Le chef de la majorité au Sénat, Charles Schumer (démocrate – New York), a fait l’éloge des démocrates et des républicains qui ont uni leurs forces pour adopter le projet de loi. «Au cours des six dernières années, le Congrès a travaillé sur une base bipartisane pour adopter une loi annuelle d’autorisation de la défense sans échec», a-t-il déclaré. «Avec tant de priorités à équilibrer, je remercie mes collègues d’avoir travaillé dur au cours des derniers mois, à la fois en commission et en dehors du parquet, pour que la NDAA soit adoptée».

Le projet de loi autorise des dépenses de 740 milliards de dollars pour le ministère de la Défense, 27,8 milliards de dollars pour le ministère de l’Énergie, qui construit et entretient les bombes nucléaires et les ogives américaines, et près de 400 millions de dollars pour les activités d’autres agences gouvernementales considérées comme «liées à la défense».

Outre les vastes dépenses de personnel d’un établissement militaire qui comprend plus de 1,3 million de soldats en uniforme et 1,1 million de réservistes et d’employés civils du Pentagone, le NDAA prévoit l’injection de sommes colossales dans l’acquisition d’avions de guerre, de navires de guerre, de chars, de véhicules blindés et d’artillerie supplémentaires, ainsi que dans le développement de nouveaux systèmes d’armes et de nouvelles technologies.

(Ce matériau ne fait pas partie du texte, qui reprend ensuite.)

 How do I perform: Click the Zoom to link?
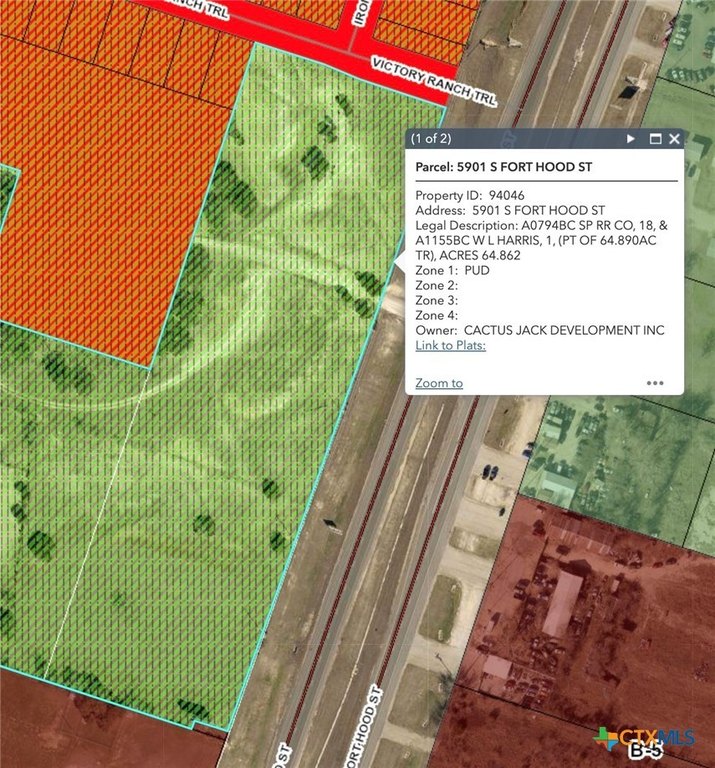pos(439,382)
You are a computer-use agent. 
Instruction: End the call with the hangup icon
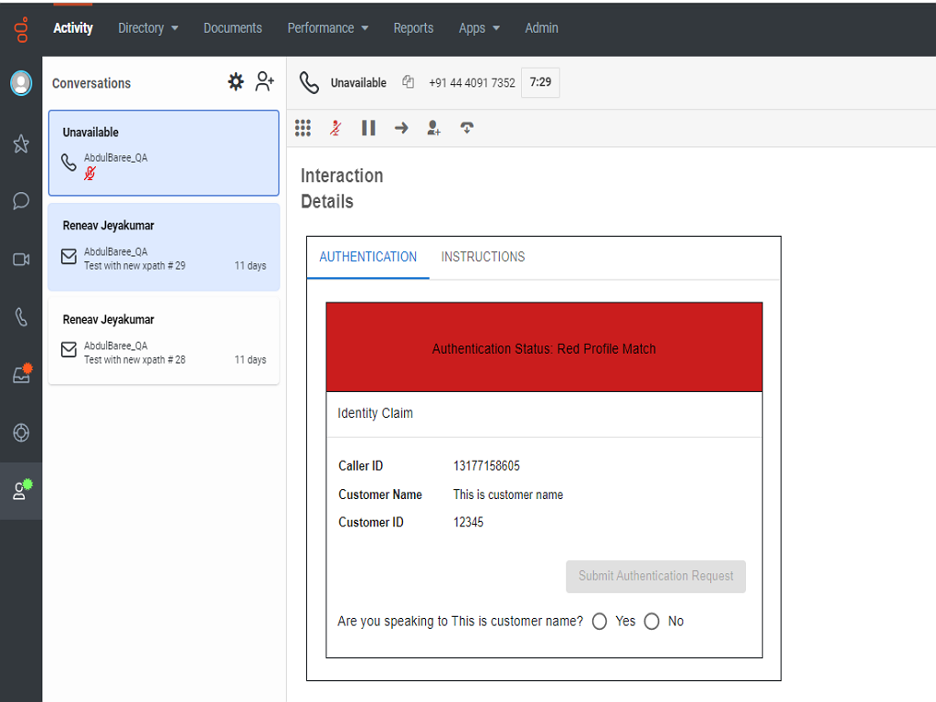click(x=467, y=128)
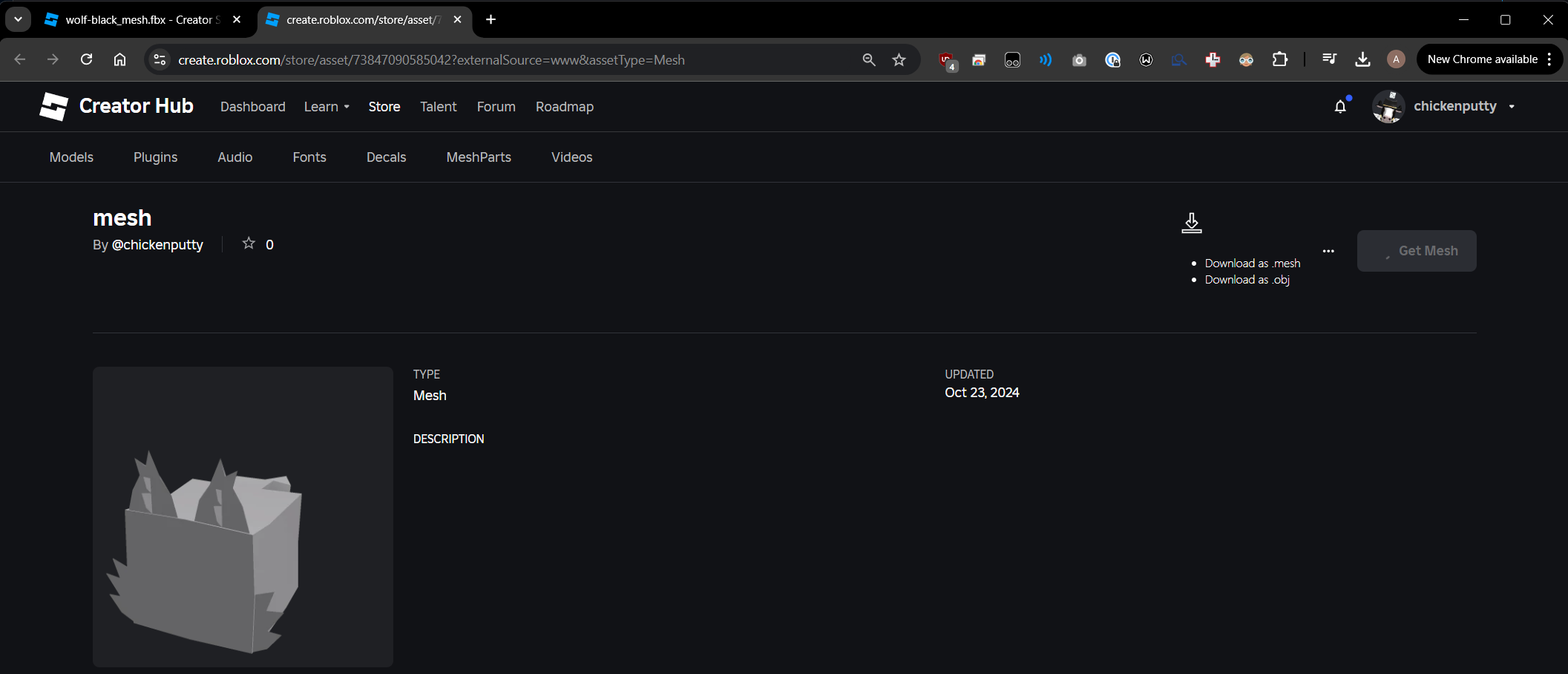Open the notifications bell

(x=1340, y=106)
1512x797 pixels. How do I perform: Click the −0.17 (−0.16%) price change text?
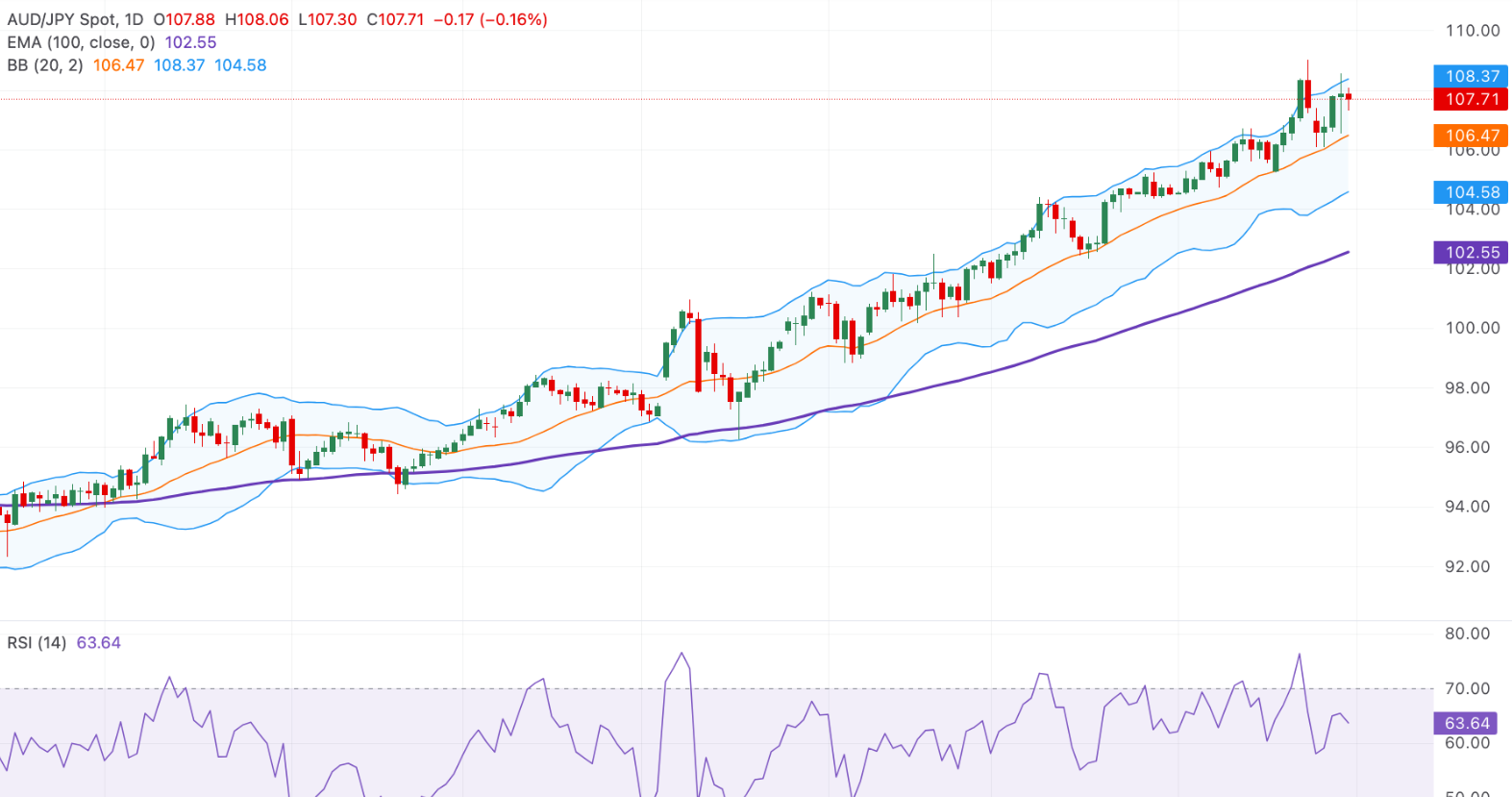click(490, 19)
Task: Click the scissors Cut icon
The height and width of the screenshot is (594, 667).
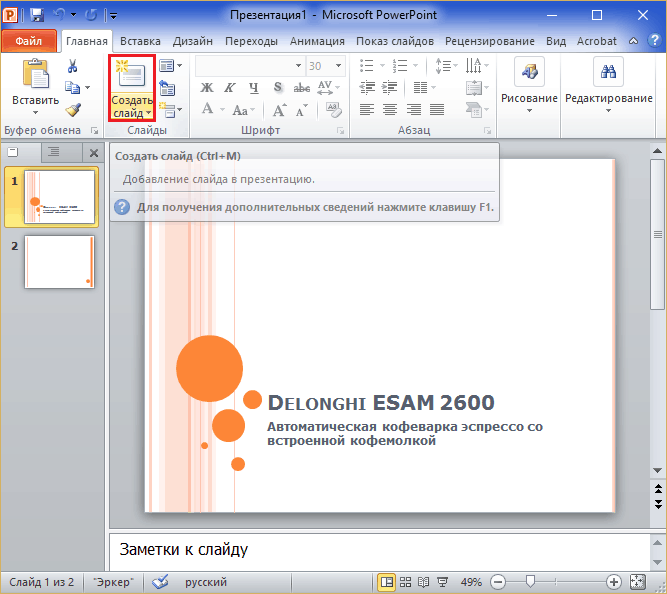Action: click(73, 66)
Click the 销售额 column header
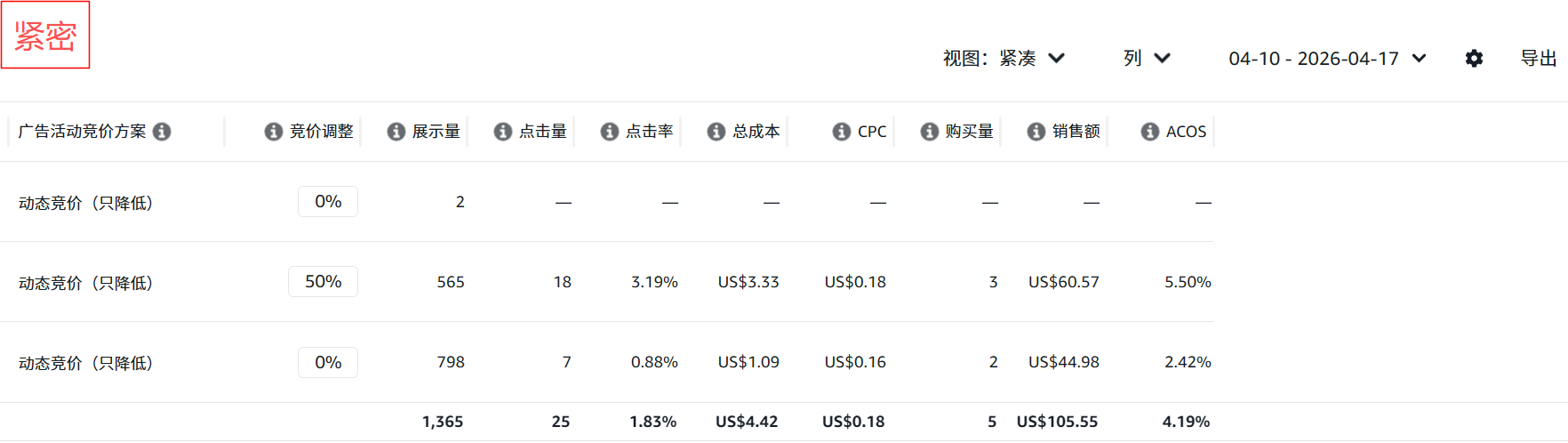Screen dimensions: 1568x443 [x=1076, y=132]
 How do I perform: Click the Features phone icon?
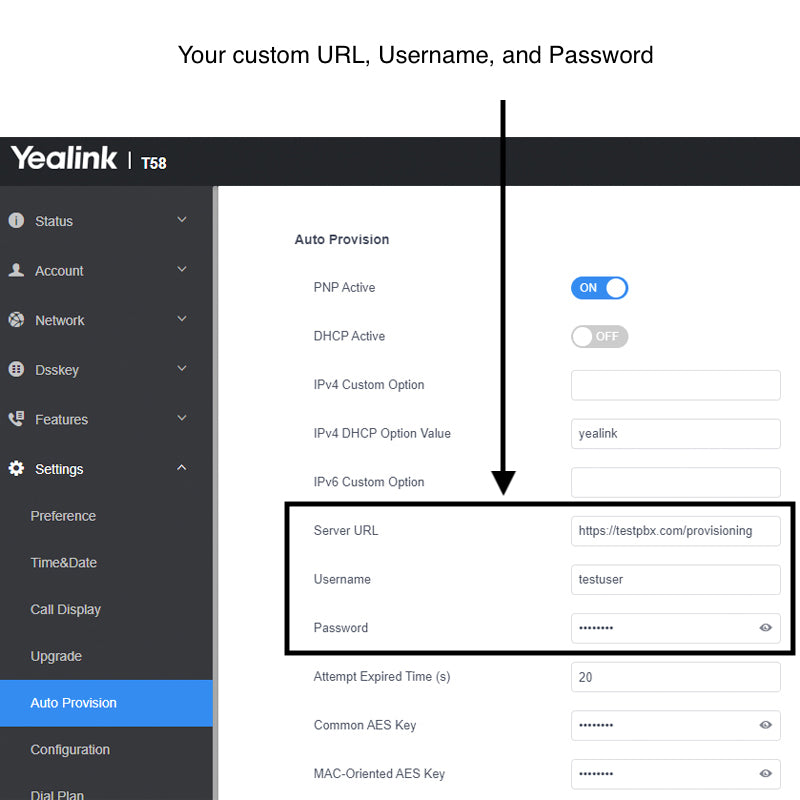16,419
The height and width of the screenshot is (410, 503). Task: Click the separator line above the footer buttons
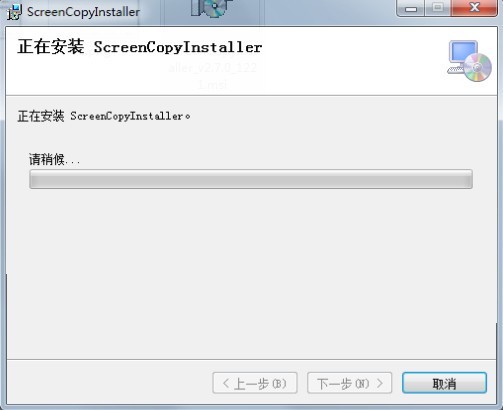252,360
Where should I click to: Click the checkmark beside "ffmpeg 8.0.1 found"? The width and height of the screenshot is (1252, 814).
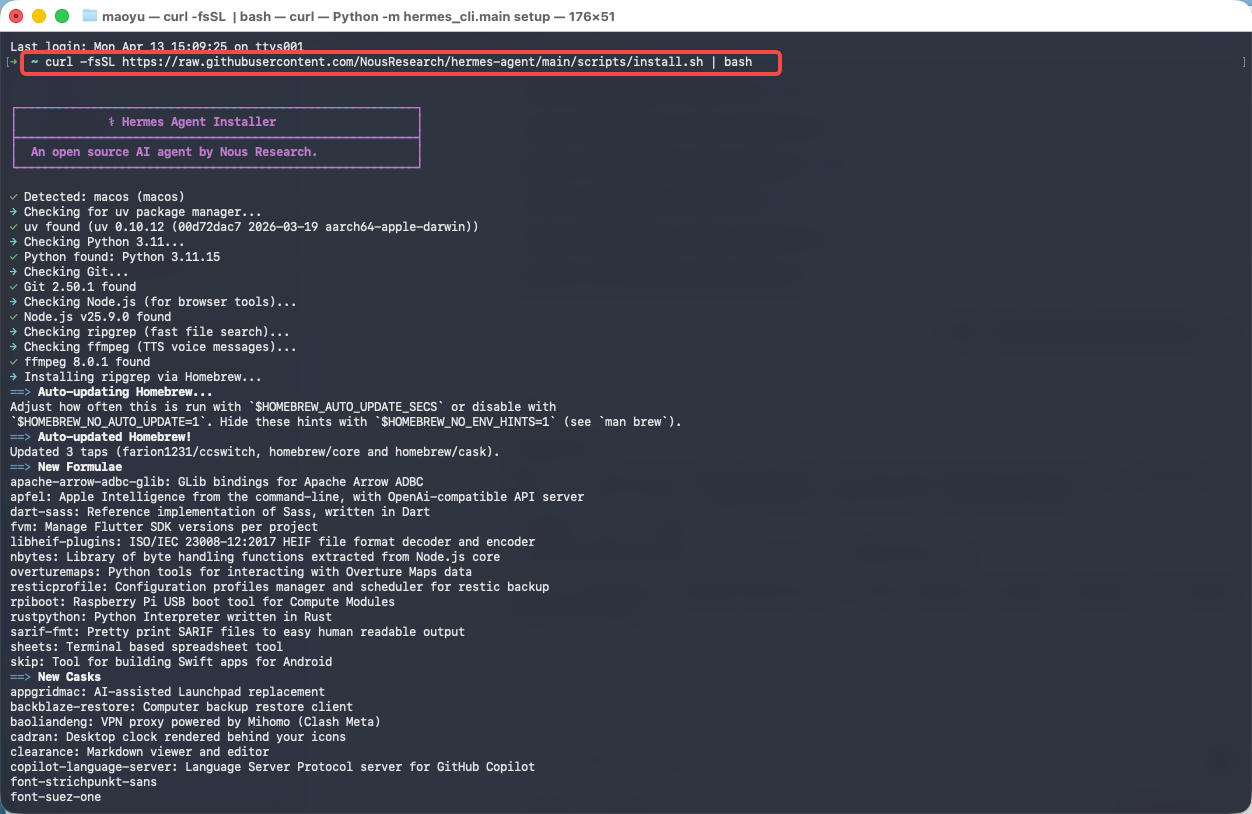14,362
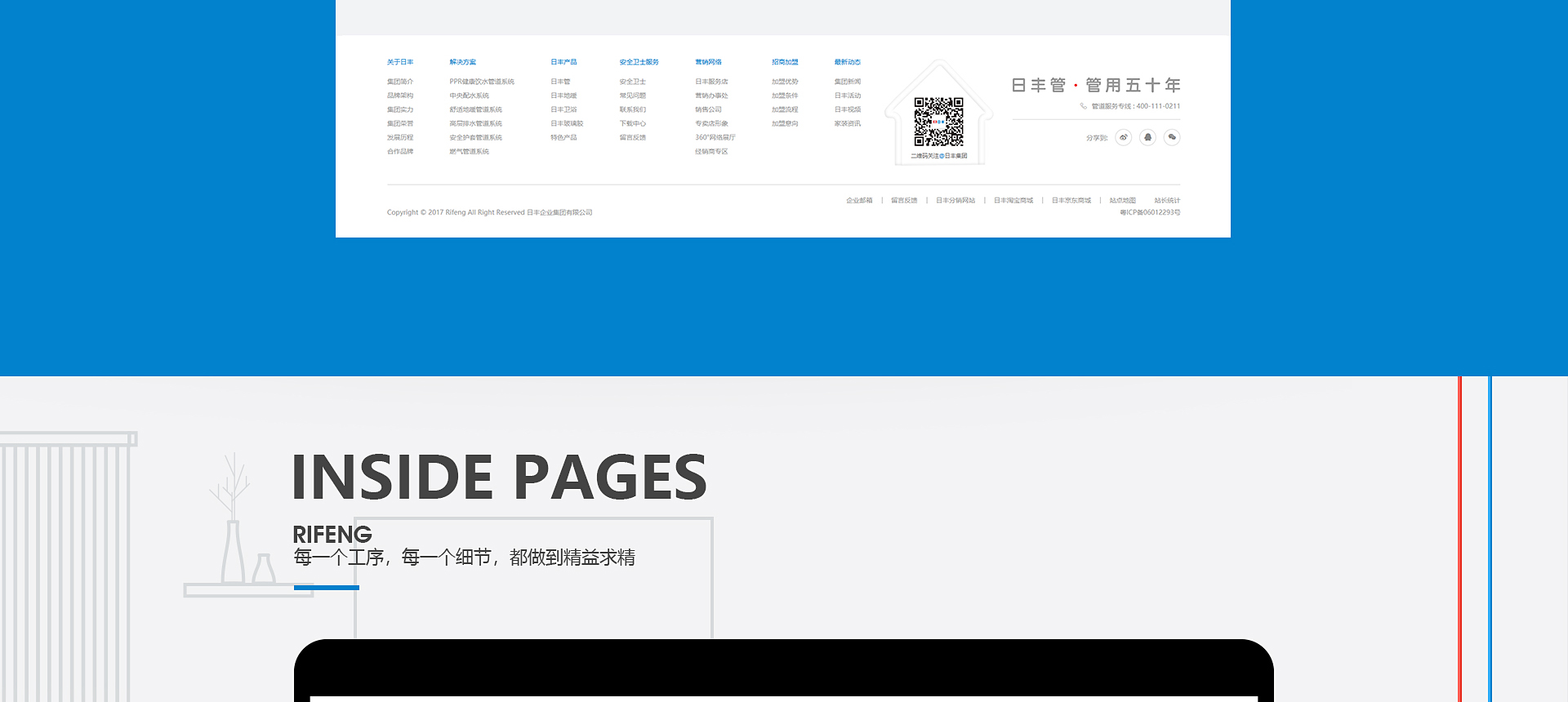Screen dimensions: 1568x702
Task: Click the 集团简介 link
Action: click(x=400, y=82)
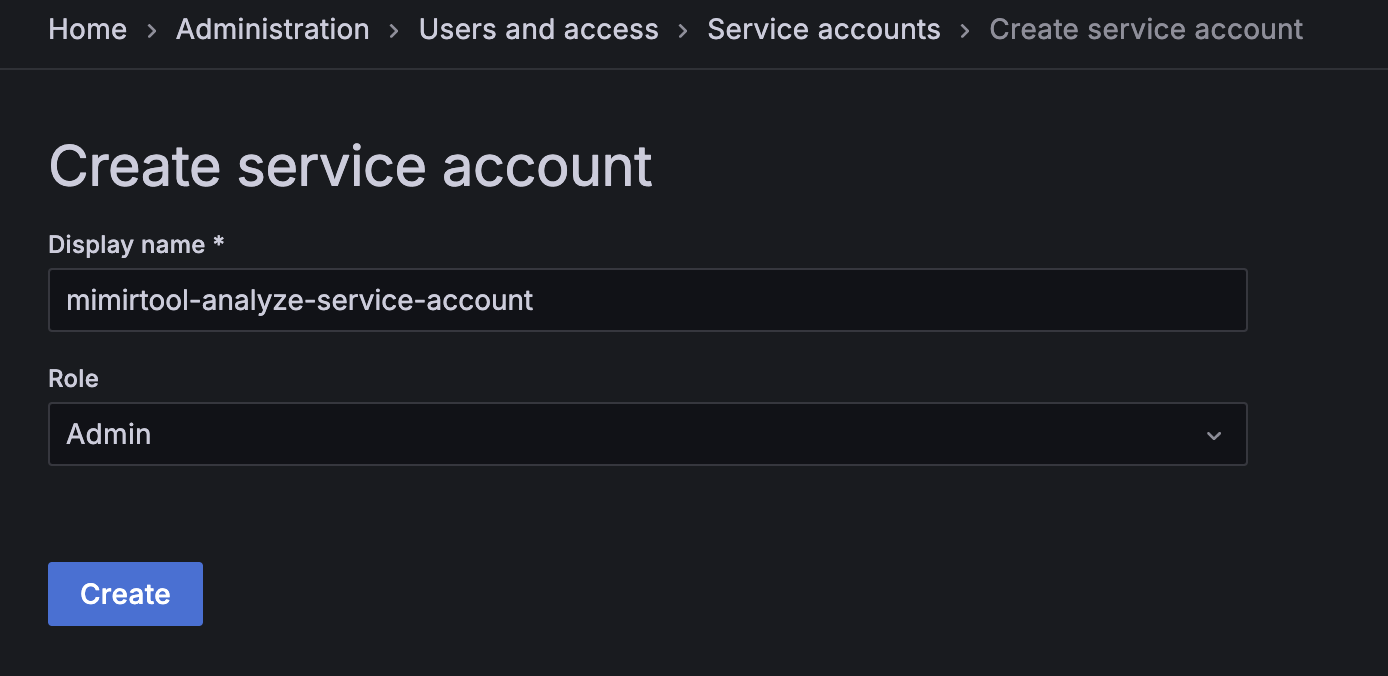The height and width of the screenshot is (676, 1388).
Task: Click the chevron before Create service account breadcrumb
Action: (965, 30)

La dépense matérielle la plus élevée est un montant supplémentaire de 6,8 milliards de dollars pour l’achat de 85 chasseurs F-35 construits par Lockheed Martin, qui s’ajoute au contrat d’armement le plus lucratif jamais attribué par le Pentagone.

Le Congrès a approuvé 12 chasseurs F/A-18 Super Hornet de plus que ce que demandait le Pentagone et cinq jets Boeing F-15EX supplémentaires en plus des 12 demandés, ainsi que l’augmentation de 8 à 13 du nombre de nouveaux navires de la marine, qui s’ajoutent à la flotte existante de près de 500 navires, la plus grande du monde.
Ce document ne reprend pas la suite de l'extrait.